NEW ORLEANS – When Louisville's Shoni Schimmel whipped a no-look, behind-the-back bounce pass to younger sister Jude for a fast-break layup in the women's Final Four, former WNBA player Ryneldi Becenti was on a Native American reservation watching on TV — and grinning at the sight of a freewheeling style of basketball she knows quite well.
"It's funny," said Becenti, an Arizona State star in the 1990s who played for the Phoenix Mercury and then professionally in Europe. "You can see the 'rez ball' in them. ... She threw it behind the back, already knew where her sister was, and they don't hesitate to do it."
Louisville's string of upsets in the NCAA tournament — they've knocked off Baylor, Tennessee and California in succession — has been followed closely by Native Americans nationwide because of the captivating play of the Schimmel sisters, who grew up on the Umatilla reservation until about five years ago, when the family moved to an Oregon community nearby.
The sisters are getting a lot of mainstream attention and relishing it because it helps them promote the idea that there are great young athletes on reservations around the country who deserve a look.
Sometimes their fans drive hours to see them play, and the sisters chat with fans after games whenever they can. "We know how exciting it is for them," Shoni Schimmel said, "but it's also an honor and a privilege for us."
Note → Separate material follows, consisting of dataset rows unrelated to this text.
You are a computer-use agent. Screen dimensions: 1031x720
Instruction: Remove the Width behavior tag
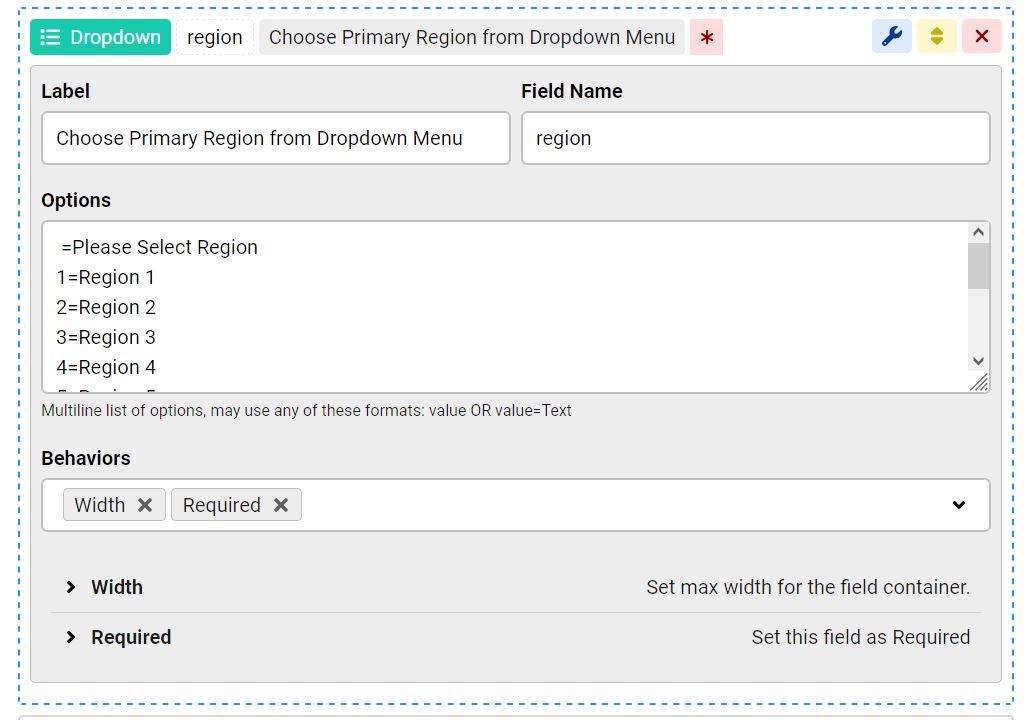click(145, 505)
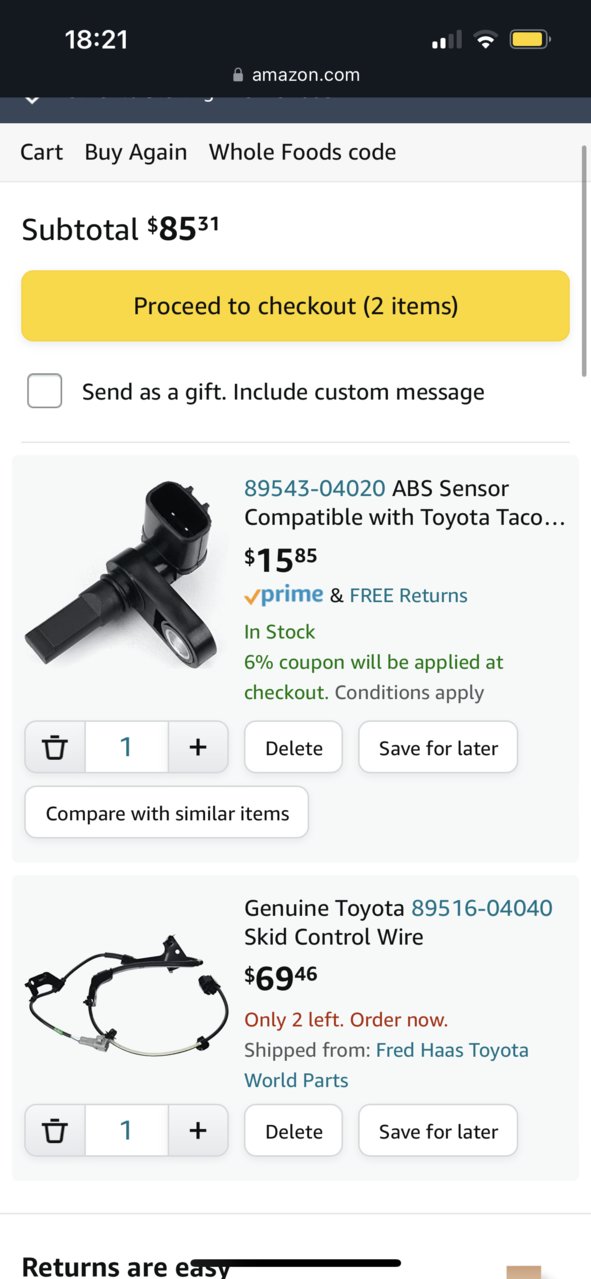Tap trash icon for Skid Control Wire
This screenshot has height=1279, width=591.
click(x=56, y=1130)
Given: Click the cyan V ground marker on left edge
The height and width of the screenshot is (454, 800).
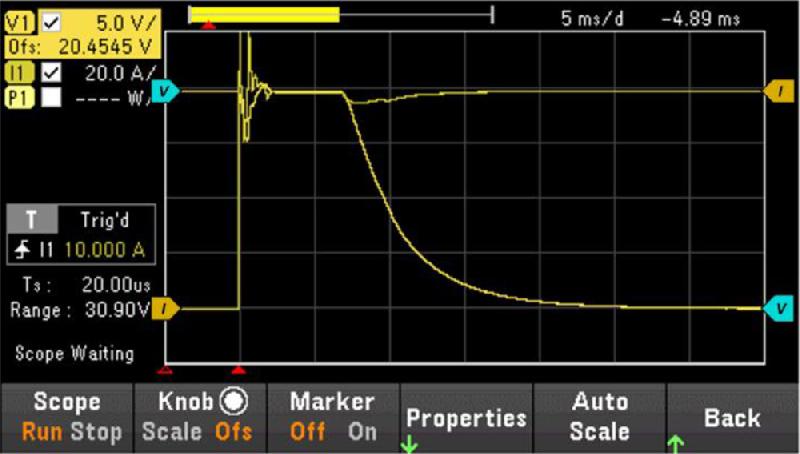Looking at the screenshot, I should click(167, 92).
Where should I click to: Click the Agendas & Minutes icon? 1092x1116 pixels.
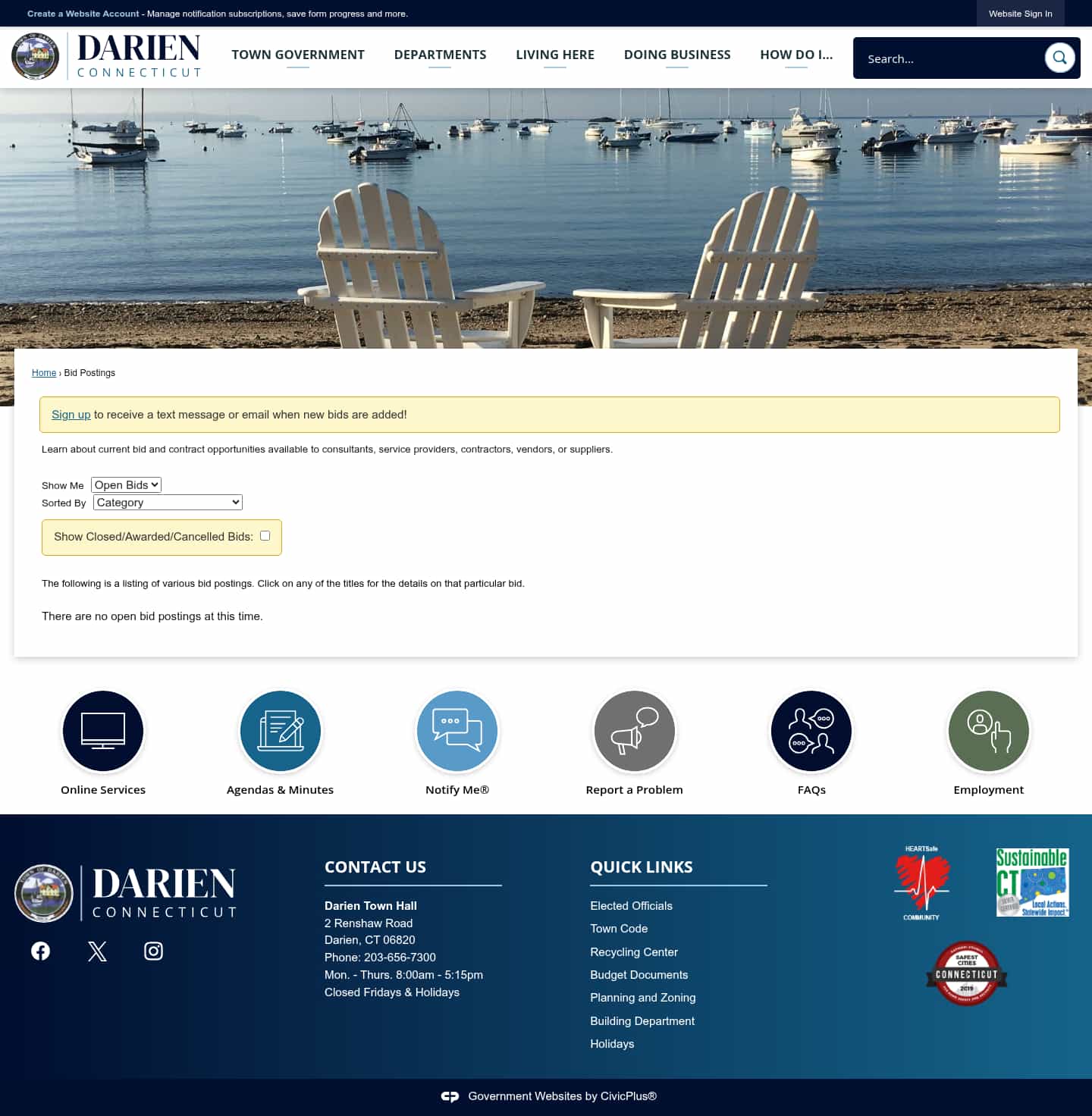tap(280, 731)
The tournament has been an eventful one for the family. Parents Cici and Rick Schimmel, who've been together more than 20 years, vowed to finally get married if Louisville shocked Baylor, which it did, thanks in part of the sisters combining for seven three-pointers.
While the sisters left the comfort of the reservation, they did not leave behind the artistic style of play with which they felt comfortable. "It's just magic when those two are on the court," said Don Wetzel, who operates the Montana Indian Athletic Hall of Fame.
One of the reasons the sisters chose to play at Louisville is because coach Jeff Walz was willing to foster their creativity. "Some coaches think I'm crazy, but I want them to go out there and have fun," Walz said.